Management is also likely to be quizzed on what Sanofi plans to do with the proceeds from the €1.9bn sale of its European generics unit Zentiva BV to private equity firm Advent International Corp., which was completed last month.
But the broader picture of what will drive growth at Sanofi going forward will also come under scrutiny, Datamonitor Healthcare analyst Zara Fulton said.
«Sanofi is under pressure to demonstrate its long-term growth potential, and investors will want to hear about progress on promising late-stage candidates, including Cablivi (caplacizumab) and cemiplimab,» its Regeneron Pharmaceuticals Inc.-partnered anti-PD-1 candidate, which has been filed on both sides of the Atlantic for cutaneous squamous cell carcinoma (CSCC), Fulton noted.
«Investors should be concerned about erosion of Sanofi’s recently acquired hemophilia franchise by Roche’s Hemlibra (emicizumab), and by BioMarin Pharmaceutical Inc.’s gene therapy valoctocogene roxaparvovec in a couple of years.»
Fulton said that at more than eight times expected product revenue for 2018, the ‘expensive Bioverativ buyout’ seems out of place next to Sanofi’s other recent takeover of innovative biologics-focused company Ablynx.
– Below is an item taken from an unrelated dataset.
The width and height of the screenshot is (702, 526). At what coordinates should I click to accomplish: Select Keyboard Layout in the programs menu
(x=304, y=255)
Still, the deal is set to provide a near-term boost to Sanofi’s product revenue from the biotech’s current leading market position in hemophilia, through Eloctate (recombinant Factor VIII) for hemophilia A and Alprolix (recombinant Factor IX) for hemophilia B.
«Bioverativ’s hemophilia products have a strong market presence now, but the treatment landscape in hemophilia is rapidly changing, and these products will likely not represent the standard of care beyond the short to medium term,» she told Scrip.
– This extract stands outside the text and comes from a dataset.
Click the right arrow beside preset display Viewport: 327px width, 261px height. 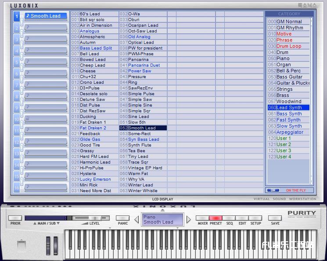click(189, 219)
Global reimbursement negotiations regarding Dupixent (dupilumab) for atopic dermatitis and PCSK9 inhibitor Praluent (alirocumab) will also be a focus at the Sanofi half-year update. The drugs will help drive modest top-line growth over the next 10 years, as Sanofi looks to deal with biosimilars of its big-selling diabetes therapy Lantus (insulin glargine) entering the market.
Novo Nordisk Has To Answer On Oral Semaglutide And M&A
When diabetes heavyweight Novo Nordisk AS reports second-quarter results on Aug 8, investors will be focused on the mass of Phase III oral semaglutide data that were released during the quarter, and seek added insights that management might offer about the trials.
«Oral semaglutide showed dominance compared to Boehringer Ingelheim GMBH/Lilly’s SGLT-2 inhibitor Jardiance on weight loss and HbA1c reduction in these trials and I expect investors will question the implications of these results on the potential market opportunity,» said Datamonitor Healthcare analyst Oliver Spray.
Further questions are likely to arise surrounding oral semaglutide’s high nausea and discontinuation rates in the higher dose – and how this may play out in terms of market positioning. Whether oral semaglutide will be positioned alongside injectables or alongside other orals, as well as pricing, will be a key issue, Spray said.
«Other likely topics for the earnings call will be: an update on the launch of Novo Nordisk’s new weekly GLP-1 Ozempic (semaglutide) and market dynamics between it and Lilly’s Trulicity, updates on US-based pricing for insulin therapies following announcements from HHS Secretary Alex Azar that prices are too high and manufacturers are under investigation,» the analyst told Scrip.
Investors will also likely ask for an update on Novo’s M&A plans after it failed to buy Ablynx in January.